May be this will help.
Access control objective is to provide:
1) Identification - How to identify an entity? (userid,...)
2) Authentication - How to make sure the entity is the proper one? (passwords,...)
3) Accounting - How to keep a trace of who access the system? (logs,..)

There are three known ways to provide an authentication based on:
1) Something you know (a password, a passphrase, a cultural secret,...)
2) Something you have (a key, a smartcard,...)
3) Something you are (any biometric system)

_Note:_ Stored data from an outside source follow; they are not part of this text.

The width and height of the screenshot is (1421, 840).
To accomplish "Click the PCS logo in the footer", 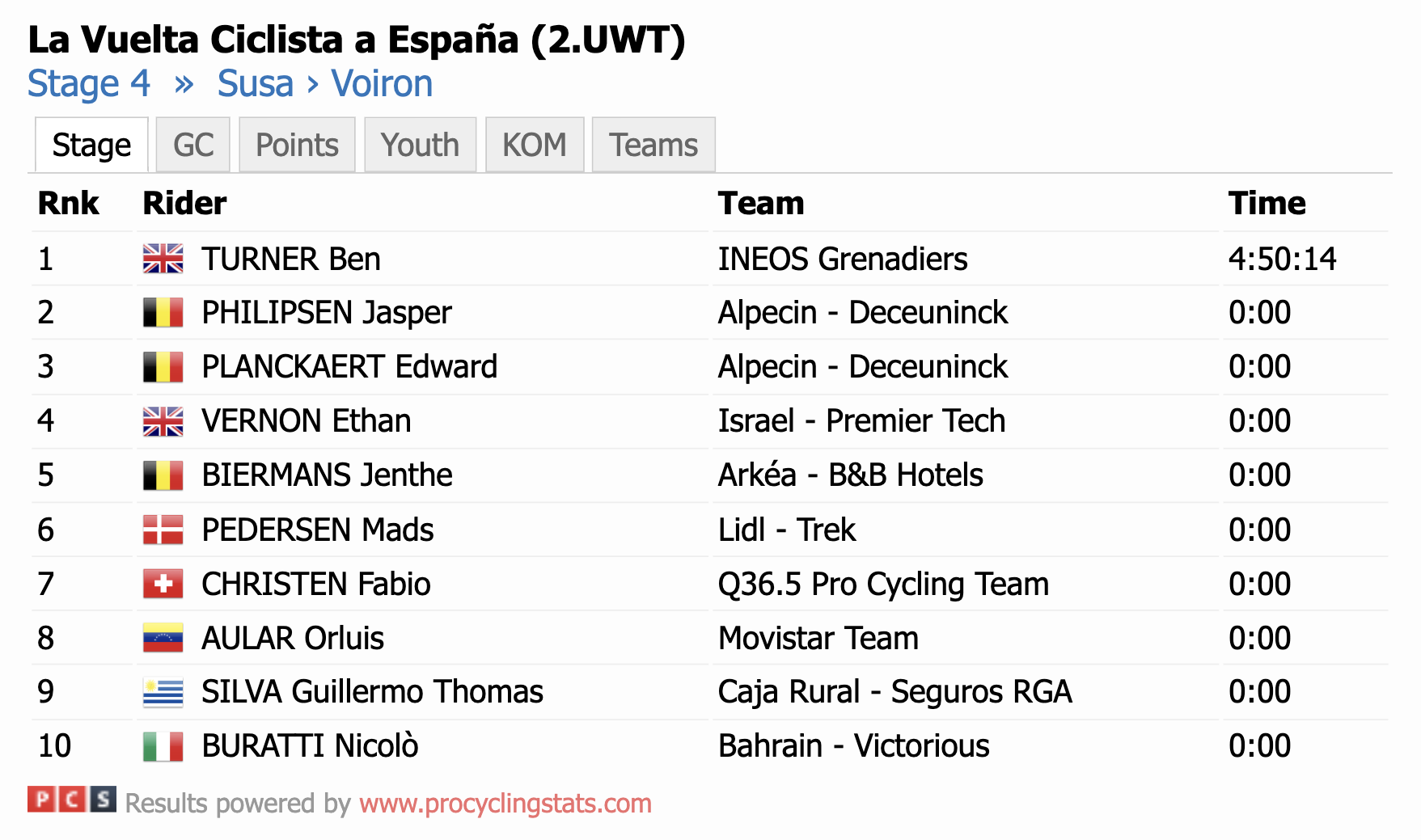I will tap(72, 800).
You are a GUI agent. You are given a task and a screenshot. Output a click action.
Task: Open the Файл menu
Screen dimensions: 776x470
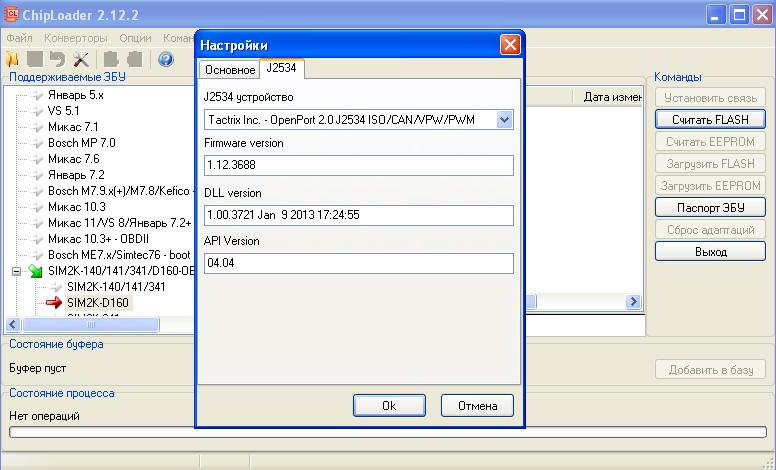[19, 38]
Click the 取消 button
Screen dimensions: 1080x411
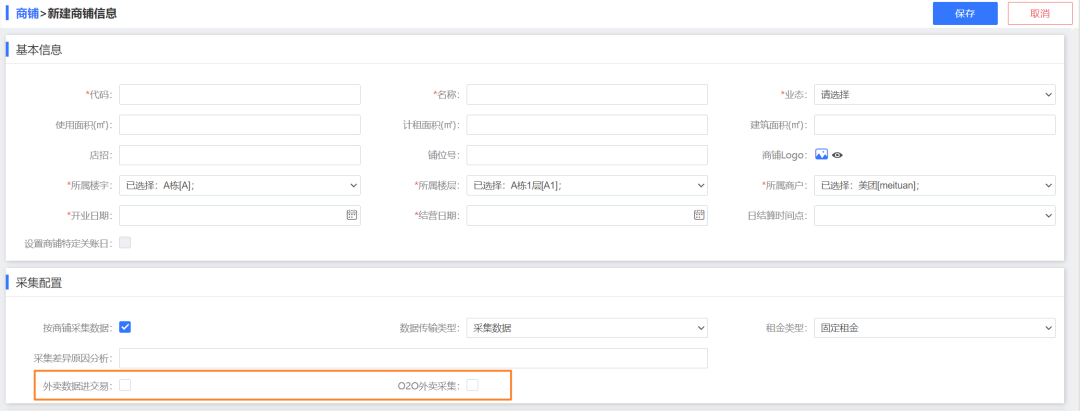(x=1039, y=13)
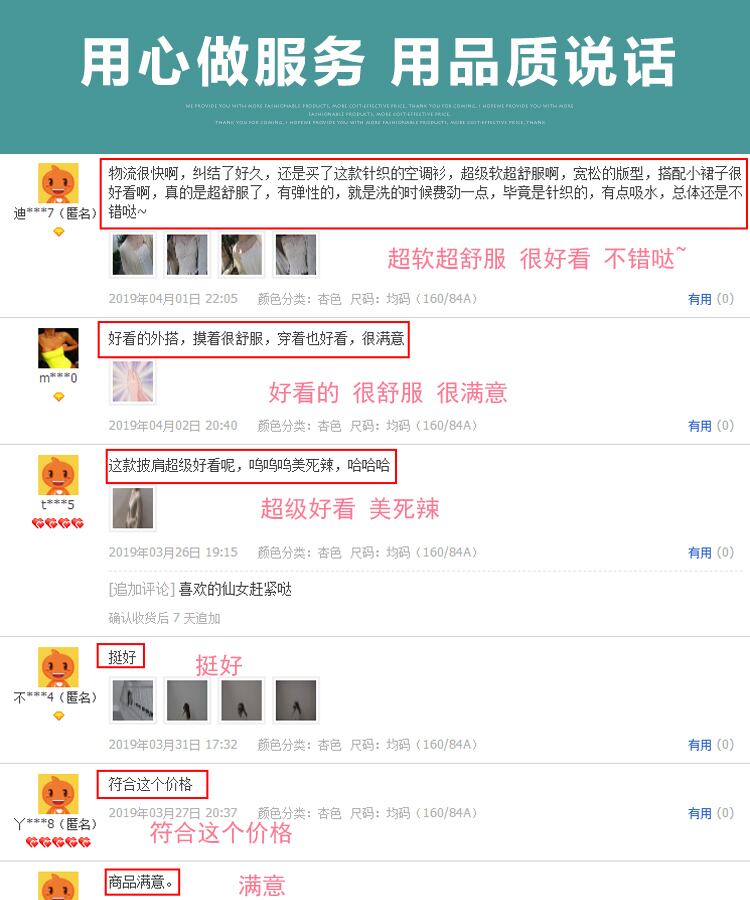Screen dimensions: 750x900
Task: Mark 不***4's March 31 review as 有用
Action: point(700,745)
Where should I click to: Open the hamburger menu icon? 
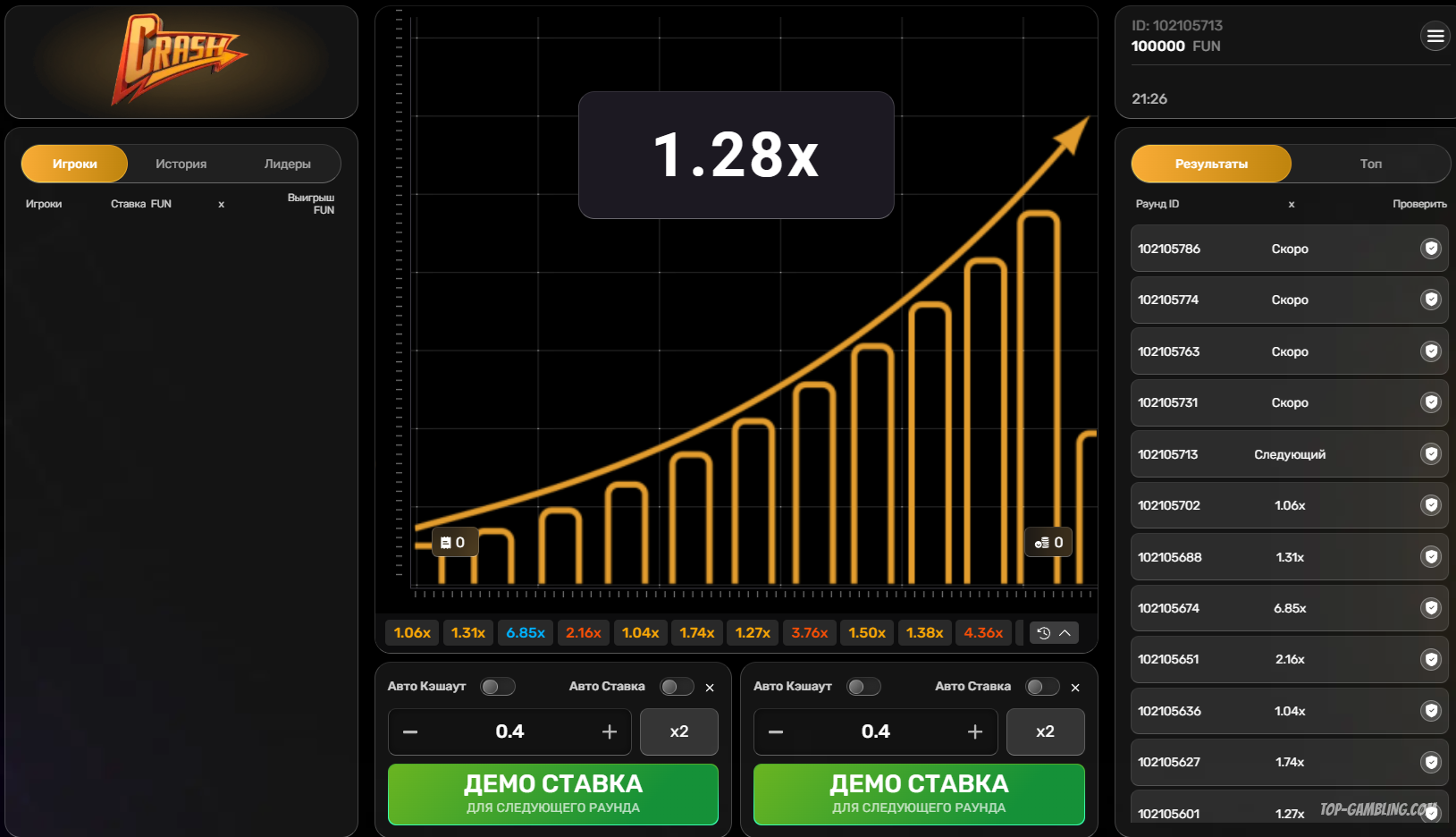click(1435, 36)
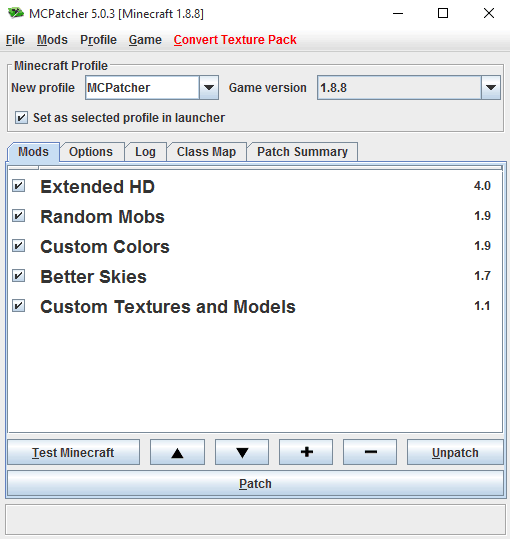Uncheck the Extended HD mod
510x539 pixels.
click(x=19, y=186)
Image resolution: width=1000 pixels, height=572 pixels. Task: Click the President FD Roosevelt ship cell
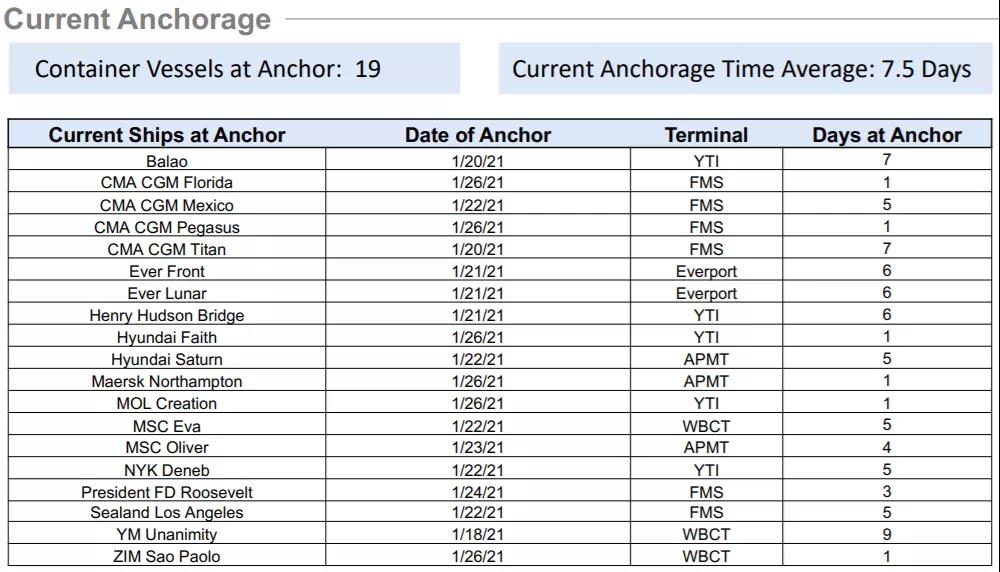[167, 492]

What we call a multi-factor authentication is a system that provides more than one way of authentication based on the list above.
e.g.:
A) "After being identified with a userid I provide to connect to a system, I provide a password to authenticate myself'. The password is something I know then this is a one factor authentication system. B) "After being identified with an ID card I provide to enter a room, I provide my fingerprint to authenticate myself'. The fingerprint represent something I am then this is a one factor authentication system.

If I do B) followed by A) this is considered a dual authentication system (1 & 1) because I identify myself twice and I authenticate myself each time.

C) "After being identified with a userid I provide to connect to a system, I provide a password I generate with a card and a PIN code". The PIN code is something I know, the card is something I have then this is a two factor authentication system.

The last example is a multi-factor (more than one) authentication system. I identify myself once and provide two ways to authenticate myself.

To answer to bob: In access control we separate Identification and Authentication. The access control bob describes is a mixture of multi-identification and multi-authentication.

Hope this will help.

YB

On 10-Aug-07, at 11:21 AM, jsewell () jsewell com wrote:

I'm having an argument with someone at work about multi-factor authentication. We'll call him Bob.

Bob claims that in a multi-factor authentication system, the factors don't need to identify the same person. In other words, Bob thinks it's perfectly OK for the door to the data-center to open when Jim badges in, Mike scans his retina, and Sally enters a her PIN.

This is obviously wrong. Bob says "prove it". So I've scoured the net and books for something that describes multi-factor authentication as requiring that all factors identify the same person. So far, I can't find anything.

Is it so obvious that nobody has bothered to write it down, or am I wrong in my thinking?

Thanks!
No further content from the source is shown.